DIRECTIONS FOR THIS TASK: Would you reproduce all of the entries below, character for character?

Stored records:
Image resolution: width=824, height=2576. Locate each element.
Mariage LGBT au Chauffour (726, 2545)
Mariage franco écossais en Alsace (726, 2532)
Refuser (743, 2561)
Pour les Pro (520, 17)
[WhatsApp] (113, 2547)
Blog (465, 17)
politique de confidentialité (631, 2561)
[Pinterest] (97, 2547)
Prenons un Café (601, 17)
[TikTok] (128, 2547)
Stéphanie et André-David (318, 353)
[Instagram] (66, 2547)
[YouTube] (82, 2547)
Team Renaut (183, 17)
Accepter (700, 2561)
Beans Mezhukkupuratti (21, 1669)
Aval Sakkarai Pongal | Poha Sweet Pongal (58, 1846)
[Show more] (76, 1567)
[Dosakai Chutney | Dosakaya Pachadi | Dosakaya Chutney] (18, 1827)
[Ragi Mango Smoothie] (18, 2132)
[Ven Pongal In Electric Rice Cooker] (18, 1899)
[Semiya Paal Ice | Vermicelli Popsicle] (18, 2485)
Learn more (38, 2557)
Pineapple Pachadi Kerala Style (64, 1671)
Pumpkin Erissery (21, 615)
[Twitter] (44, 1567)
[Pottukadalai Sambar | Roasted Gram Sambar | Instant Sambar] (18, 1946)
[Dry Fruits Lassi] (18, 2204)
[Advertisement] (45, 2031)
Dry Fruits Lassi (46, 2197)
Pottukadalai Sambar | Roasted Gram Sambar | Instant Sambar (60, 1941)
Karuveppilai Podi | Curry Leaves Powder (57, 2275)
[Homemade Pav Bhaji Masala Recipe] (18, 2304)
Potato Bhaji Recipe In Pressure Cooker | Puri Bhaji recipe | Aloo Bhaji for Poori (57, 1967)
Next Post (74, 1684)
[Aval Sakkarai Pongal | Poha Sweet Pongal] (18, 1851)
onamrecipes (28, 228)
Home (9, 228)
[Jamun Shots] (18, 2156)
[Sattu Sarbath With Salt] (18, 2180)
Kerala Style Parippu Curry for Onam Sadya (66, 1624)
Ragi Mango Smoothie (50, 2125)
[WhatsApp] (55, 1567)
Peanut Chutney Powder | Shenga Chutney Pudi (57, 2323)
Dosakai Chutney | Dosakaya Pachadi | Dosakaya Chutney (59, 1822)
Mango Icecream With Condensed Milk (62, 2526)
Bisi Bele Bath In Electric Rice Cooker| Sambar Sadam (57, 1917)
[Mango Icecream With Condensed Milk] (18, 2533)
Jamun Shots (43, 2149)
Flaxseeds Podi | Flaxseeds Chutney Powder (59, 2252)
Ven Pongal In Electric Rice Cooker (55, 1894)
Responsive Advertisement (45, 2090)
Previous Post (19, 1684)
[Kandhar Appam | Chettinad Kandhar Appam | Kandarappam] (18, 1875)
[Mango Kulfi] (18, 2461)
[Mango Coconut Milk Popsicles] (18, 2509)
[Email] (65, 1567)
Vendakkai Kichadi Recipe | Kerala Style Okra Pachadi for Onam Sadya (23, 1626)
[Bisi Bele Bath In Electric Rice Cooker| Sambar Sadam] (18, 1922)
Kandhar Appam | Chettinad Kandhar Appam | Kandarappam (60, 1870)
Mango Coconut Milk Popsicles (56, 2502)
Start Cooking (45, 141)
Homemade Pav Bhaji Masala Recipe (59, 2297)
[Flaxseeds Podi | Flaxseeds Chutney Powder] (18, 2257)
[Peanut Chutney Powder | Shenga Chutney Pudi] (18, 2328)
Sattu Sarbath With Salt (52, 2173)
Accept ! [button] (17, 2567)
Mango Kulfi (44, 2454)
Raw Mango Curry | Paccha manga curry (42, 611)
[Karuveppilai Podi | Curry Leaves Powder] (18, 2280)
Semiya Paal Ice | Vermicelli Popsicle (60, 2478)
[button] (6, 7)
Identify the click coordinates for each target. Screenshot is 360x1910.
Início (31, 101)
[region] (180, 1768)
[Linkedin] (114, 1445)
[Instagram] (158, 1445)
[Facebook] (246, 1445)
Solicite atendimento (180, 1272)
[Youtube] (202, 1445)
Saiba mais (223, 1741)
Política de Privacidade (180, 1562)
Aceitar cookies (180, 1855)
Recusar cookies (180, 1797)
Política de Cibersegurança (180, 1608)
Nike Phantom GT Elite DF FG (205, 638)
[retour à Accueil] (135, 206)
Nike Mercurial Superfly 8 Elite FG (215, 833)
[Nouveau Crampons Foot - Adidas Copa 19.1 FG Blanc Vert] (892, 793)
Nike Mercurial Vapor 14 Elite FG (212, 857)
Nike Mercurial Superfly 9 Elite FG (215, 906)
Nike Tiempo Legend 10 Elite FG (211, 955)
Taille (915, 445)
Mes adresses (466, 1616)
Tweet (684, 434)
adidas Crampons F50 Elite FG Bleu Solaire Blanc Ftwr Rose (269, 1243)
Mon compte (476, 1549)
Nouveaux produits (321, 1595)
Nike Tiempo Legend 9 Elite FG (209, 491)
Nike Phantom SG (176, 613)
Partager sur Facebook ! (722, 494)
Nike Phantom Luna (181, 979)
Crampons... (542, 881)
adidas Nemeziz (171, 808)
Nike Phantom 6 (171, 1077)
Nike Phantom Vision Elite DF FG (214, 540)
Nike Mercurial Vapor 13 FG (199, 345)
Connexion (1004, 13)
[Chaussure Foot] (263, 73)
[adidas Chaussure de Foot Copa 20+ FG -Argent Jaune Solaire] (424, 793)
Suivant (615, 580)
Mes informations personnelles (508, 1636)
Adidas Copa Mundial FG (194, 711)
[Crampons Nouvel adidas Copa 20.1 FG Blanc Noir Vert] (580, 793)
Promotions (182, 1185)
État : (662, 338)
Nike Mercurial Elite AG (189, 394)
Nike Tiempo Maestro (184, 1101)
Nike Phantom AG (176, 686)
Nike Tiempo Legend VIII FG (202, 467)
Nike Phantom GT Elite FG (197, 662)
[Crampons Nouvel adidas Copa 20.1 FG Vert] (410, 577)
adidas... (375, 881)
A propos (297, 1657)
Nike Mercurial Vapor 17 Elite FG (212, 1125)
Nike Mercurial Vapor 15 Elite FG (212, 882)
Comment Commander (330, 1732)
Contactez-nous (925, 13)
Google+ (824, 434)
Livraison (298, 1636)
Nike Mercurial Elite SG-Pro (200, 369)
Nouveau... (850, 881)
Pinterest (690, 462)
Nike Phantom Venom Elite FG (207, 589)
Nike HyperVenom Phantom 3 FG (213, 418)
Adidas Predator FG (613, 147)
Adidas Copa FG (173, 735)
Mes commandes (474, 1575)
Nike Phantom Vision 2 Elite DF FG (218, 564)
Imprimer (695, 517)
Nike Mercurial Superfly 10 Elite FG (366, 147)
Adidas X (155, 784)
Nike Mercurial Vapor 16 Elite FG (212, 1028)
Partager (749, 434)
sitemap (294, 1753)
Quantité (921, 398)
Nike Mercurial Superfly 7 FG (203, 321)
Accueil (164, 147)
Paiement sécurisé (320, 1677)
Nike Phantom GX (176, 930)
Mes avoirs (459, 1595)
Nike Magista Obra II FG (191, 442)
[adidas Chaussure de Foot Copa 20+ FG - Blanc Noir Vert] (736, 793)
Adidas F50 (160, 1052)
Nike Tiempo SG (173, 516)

FINAL ANSWER:
Image resolution: width=824, height=2576. Locate each element.
Mariage LGBT au Chauffour (726, 2545)
Mariage franco écossais en Alsace (726, 2532)
Refuser (743, 2561)
Pour les Pro (520, 17)
[WhatsApp] (113, 2547)
Blog (465, 17)
politique de confidentialité (631, 2561)
[Pinterest] (97, 2547)
Prenons un Café (601, 17)
[TikTok] (128, 2547)
Stéphanie et André-David (318, 353)
[Instagram] (66, 2547)
[YouTube] (82, 2547)
Team Renaut (183, 17)
Accepter (700, 2561)
Beans Mezhukkupuratti (21, 1669)
Aval Sakkarai Pongal | Poha Sweet Pongal (58, 1846)
[Show more] (76, 1567)
[Dosakai Chutney | Dosakaya Pachadi | Dosakaya Chutney] (18, 1827)
[Ragi Mango Smoothie] (18, 2132)
[Ven Pongal In Electric Rice Cooker] (18, 1899)
[Semiya Paal Ice | Vermicelli Popsicle] (18, 2485)
Learn more (38, 2557)
Pineapple Pachadi Kerala Style (64, 1671)
Pumpkin Erissery (21, 615)
[Twitter] (44, 1567)
[Pottukadalai Sambar | Roasted Gram Sambar | Instant Sambar] (18, 1946)
[Dry Fruits Lassi] (18, 2204)
[Advertisement] (45, 2031)
Dry Fruits Lassi (46, 2197)
Pottukadalai Sambar | Roasted Gram Sambar | Instant Sambar (60, 1941)
Karuveppilai Podi | Curry Leaves Powder (57, 2275)
[Homemade Pav Bhaji Masala Recipe] (18, 2304)
Potato Bhaji Recipe In Pressure Cooker | Puri Bhaji recipe | Aloo Bhaji for Poori (57, 1967)
Next Post (74, 1684)
[Aval Sakkarai Pongal | Poha Sweet Pongal] (18, 1851)
onamrecipes (28, 228)
Home (9, 228)
[Jamun Shots] (18, 2156)
[Sattu Sarbath With Salt] (18, 2180)
Kerala Style Parippu Curry for Onam Sadya (66, 1624)
Ragi Mango Smoothie (50, 2125)
[WhatsApp] (55, 1567)
Peanut Chutney Powder | Shenga Chutney Pudi (57, 2323)
Dosakai Chutney | Dosakaya Pachadi | Dosakaya Chutney (59, 1822)
Mango Icecream With Condensed Milk (62, 2526)
Bisi Bele Bath In Electric Rice Cooker| Sambar Sadam (57, 1917)
[Mango Icecream With Condensed Milk] (18, 2533)
Jamun Shots (43, 2149)
Flaxseeds Podi | Flaxseeds Chutney Powder (59, 2252)
Ven Pongal In Electric Rice Cooker (55, 1894)
Responsive Advertisement (45, 2090)
Previous Post (19, 1684)
[Kandhar Appam | Chettinad Kandhar Appam | Kandarappam] (18, 1875)
[Mango Kulfi] (18, 2461)
[Mango Coconut Milk Popsicles] (18, 2509)
[Email] (65, 1567)
Vendakkai Kichadi Recipe | Kerala Style Okra Pachadi for Onam Sadya (23, 1626)
[Bisi Bele Bath In Electric Rice Cooker| Sambar Sadam] (18, 1922)
Kandhar Appam | Chettinad Kandhar Appam | Kandarappam (60, 1870)
Mango Coconut Milk Popsicles (56, 2502)
Start Cooking (45, 141)
Homemade Pav Bhaji Masala Recipe (59, 2297)
[Flaxseeds Podi | Flaxseeds Chutney Powder] (18, 2257)
[Peanut Chutney Powder | Shenga Chutney Pudi] (18, 2328)
Sattu Sarbath With Salt (52, 2173)
Accept ! [button] (17, 2567)
Mango Kulfi (44, 2454)
Raw Mango Curry | Paccha manga curry (42, 611)
[Karuveppilai Podi | Curry Leaves Powder] (18, 2280)
Semiya Paal Ice | Vermicelli Popsicle (60, 2478)
[button] (6, 7)
Identify the click coordinates for each target. Screenshot is 360x1910.
Início (31, 101)
[region] (180, 1768)
[Linkedin] (114, 1445)
[Instagram] (158, 1445)
[Facebook] (246, 1445)
Solicite atendimento (180, 1272)
[Youtube] (202, 1445)
Saiba mais (223, 1741)
Política de Privacidade (180, 1562)
Aceitar cookies (180, 1855)
Recusar cookies (180, 1797)
Política de Cibersegurança (180, 1608)
Nike Phantom GT Elite DF FG (205, 638)
[retour à Accueil] (135, 206)
Nike Mercurial Superfly 8 Elite FG (215, 833)
[Nouveau Crampons Foot - Adidas Copa 19.1 FG Blanc Vert] (892, 793)
Nike Mercurial Vapor 14 Elite FG (212, 857)
Nike Mercurial Superfly 9 Elite FG (215, 906)
Nike Tiempo Legend 10 Elite FG (211, 955)
Taille (915, 445)
Mes adresses (466, 1616)
Tweet (684, 434)
adidas Crampons F50 Elite FG Bleu Solaire Blanc Ftwr Rose (269, 1243)
Mon compte (476, 1549)
Nouveaux produits (321, 1595)
Nike Tiempo Legend 9 Elite FG (209, 491)
Nike Phantom SG (176, 613)
Partager sur Facebook ! (722, 494)
Nike Phantom Luna (181, 979)
Crampons... (542, 881)
adidas Nemeziz (171, 808)
Nike Phantom 6 (171, 1077)
Nike Phantom Vision Elite DF FG (214, 540)
Nike Mercurial Vapor 13 FG (199, 345)
Connexion (1004, 13)
[Chaussure Foot] (263, 73)
[adidas Chaussure de Foot Copa 20+ FG -Argent Jaune Solaire] (424, 793)
Suivant (615, 580)
Mes informations personnelles (508, 1636)
Adidas Copa Mundial FG (194, 711)
[Crampons Nouvel adidas Copa 20.1 FG Blanc Noir Vert] (580, 793)
Promotions (182, 1185)
État : (662, 338)
Nike Mercurial Elite AG (189, 394)
Nike Tiempo Maestro (184, 1101)
Nike Phantom AG (176, 686)
Nike Tiempo Legend VIII FG (202, 467)
Nike Phantom GT Elite FG (197, 662)
[Crampons Nouvel adidas Copa 20.1 FG Vert] (410, 577)
adidas... (375, 881)
A propos (297, 1657)
Nike Mercurial Vapor 17 Elite FG (212, 1125)
Nike Mercurial Vapor 15 Elite FG (212, 882)
Comment Commander (330, 1732)
Contactez-nous (925, 13)
Google+ (824, 434)
Livraison (298, 1636)
Nike Mercurial Elite SG-Pro (200, 369)
Nouveau... (850, 881)
Pinterest (690, 462)
Nike Phantom Venom Elite FG (207, 589)
Nike HyperVenom Phantom 3 FG (213, 418)
Adidas Predator FG (613, 147)
Adidas Copa FG (173, 735)
Mes commandes (474, 1575)
Nike Phantom Vision 2 Elite DF FG (218, 564)
Imprimer (695, 517)
Nike Mercurial Superfly 10 Elite FG (366, 147)
Adidas X (155, 784)
Nike Mercurial Vapor 16 Elite FG (212, 1028)
Partager (749, 434)
sitemap (294, 1753)
Quantité (921, 398)
Nike Mercurial Superfly 7 FG (203, 321)
Accueil (164, 147)
Paiement sécurisé (320, 1677)
Nike Phantom GX (176, 930)
Mes avoirs (459, 1595)
Nike Magista Obra II FG (191, 442)
[adidas Chaussure de Foot Copa 20+ FG - Blanc Noir Vert] (736, 793)
Adidas F50 (160, 1052)
Nike Tiempo SG (173, 516)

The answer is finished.